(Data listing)
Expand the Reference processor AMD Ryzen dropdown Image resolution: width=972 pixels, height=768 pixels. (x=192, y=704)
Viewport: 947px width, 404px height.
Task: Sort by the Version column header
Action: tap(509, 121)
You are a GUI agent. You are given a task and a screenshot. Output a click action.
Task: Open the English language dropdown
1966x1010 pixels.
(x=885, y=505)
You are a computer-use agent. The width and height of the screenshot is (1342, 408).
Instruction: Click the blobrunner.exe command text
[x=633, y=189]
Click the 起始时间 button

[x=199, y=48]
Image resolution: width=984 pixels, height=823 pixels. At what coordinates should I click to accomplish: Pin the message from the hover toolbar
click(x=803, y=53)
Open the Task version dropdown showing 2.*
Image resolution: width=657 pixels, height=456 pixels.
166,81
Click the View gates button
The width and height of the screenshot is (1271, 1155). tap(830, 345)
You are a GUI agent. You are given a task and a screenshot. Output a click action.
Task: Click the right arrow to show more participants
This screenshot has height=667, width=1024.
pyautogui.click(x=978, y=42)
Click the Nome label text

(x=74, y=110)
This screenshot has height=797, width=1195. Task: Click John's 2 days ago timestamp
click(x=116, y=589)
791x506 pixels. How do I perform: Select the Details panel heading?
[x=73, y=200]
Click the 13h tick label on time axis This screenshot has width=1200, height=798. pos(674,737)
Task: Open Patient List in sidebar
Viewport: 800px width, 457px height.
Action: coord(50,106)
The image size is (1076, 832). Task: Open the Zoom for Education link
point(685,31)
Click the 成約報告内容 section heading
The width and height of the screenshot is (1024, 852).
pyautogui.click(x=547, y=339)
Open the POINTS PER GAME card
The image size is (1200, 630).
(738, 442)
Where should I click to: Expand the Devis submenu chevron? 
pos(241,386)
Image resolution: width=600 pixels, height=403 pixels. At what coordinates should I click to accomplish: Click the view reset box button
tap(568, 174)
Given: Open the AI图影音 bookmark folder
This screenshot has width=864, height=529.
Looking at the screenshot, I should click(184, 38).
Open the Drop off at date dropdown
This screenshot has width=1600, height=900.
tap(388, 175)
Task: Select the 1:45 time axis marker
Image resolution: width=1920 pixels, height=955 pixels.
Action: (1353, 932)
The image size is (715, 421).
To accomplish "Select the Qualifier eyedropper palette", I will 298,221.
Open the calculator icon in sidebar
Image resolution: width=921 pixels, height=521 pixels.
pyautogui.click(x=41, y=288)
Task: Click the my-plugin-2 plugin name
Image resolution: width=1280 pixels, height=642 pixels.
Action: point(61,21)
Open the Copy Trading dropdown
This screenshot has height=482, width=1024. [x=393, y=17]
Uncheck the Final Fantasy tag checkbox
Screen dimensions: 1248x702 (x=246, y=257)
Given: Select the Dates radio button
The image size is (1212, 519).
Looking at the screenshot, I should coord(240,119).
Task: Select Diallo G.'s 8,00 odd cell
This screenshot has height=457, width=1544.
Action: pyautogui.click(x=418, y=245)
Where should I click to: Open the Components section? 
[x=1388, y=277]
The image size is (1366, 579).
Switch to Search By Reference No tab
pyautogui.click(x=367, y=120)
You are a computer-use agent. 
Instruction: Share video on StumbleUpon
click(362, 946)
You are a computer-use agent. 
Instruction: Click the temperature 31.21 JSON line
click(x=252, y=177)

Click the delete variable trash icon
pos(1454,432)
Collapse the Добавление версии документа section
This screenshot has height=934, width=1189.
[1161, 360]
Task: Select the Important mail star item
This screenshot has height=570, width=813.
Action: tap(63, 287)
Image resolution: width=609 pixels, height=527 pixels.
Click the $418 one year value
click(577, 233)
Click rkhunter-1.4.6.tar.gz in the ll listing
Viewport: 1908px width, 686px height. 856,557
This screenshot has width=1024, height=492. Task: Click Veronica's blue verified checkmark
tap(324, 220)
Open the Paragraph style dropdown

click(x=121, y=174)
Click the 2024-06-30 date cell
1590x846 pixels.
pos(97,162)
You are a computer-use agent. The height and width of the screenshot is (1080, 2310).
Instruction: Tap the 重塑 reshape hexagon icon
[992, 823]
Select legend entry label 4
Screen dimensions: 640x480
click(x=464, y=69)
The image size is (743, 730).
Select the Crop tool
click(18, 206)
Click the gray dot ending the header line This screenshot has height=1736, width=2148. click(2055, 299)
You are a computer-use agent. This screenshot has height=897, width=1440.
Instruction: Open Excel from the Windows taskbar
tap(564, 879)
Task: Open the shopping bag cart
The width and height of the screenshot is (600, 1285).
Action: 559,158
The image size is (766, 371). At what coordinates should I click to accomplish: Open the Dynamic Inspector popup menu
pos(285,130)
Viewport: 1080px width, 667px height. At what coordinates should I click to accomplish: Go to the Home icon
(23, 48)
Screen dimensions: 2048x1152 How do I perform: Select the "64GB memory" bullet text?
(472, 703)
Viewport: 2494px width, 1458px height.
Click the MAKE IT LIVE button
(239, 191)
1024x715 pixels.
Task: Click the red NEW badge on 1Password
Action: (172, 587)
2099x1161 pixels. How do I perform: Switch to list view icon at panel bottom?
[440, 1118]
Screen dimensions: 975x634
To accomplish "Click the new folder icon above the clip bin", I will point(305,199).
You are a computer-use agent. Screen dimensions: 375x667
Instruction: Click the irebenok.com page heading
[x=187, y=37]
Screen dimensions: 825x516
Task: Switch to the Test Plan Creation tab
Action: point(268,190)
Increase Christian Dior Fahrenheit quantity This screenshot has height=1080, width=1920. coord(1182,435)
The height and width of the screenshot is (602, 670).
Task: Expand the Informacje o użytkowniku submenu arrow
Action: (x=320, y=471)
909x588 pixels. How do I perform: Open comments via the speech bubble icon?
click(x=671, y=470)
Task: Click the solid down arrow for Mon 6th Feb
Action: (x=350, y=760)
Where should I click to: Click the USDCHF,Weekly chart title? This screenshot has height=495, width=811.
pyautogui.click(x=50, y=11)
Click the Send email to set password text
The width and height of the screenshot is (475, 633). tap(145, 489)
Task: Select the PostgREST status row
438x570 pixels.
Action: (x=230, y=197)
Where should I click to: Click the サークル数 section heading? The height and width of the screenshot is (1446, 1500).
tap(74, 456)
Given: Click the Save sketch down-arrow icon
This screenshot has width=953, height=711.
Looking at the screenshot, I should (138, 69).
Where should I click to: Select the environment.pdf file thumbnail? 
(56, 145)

[What is asked] Repeat the lines of the data listing above exactly as they appear, from the first line of the listing through the line containing "(x=885, y=505)". Include both of those lines.

[Solution]
Expand the Reference processor AMD Ryzen dropdown Image resolution: width=972 pixels, height=768 pixels. (x=192, y=704)
Viewport: 947px width, 404px height.
Task: Sort by the Version column header
Action: tap(509, 121)
You are a GUI agent. You are given a task and a screenshot. Output a click action.
Task: Open the English language dropdown
1966x1010 pixels.
(x=885, y=505)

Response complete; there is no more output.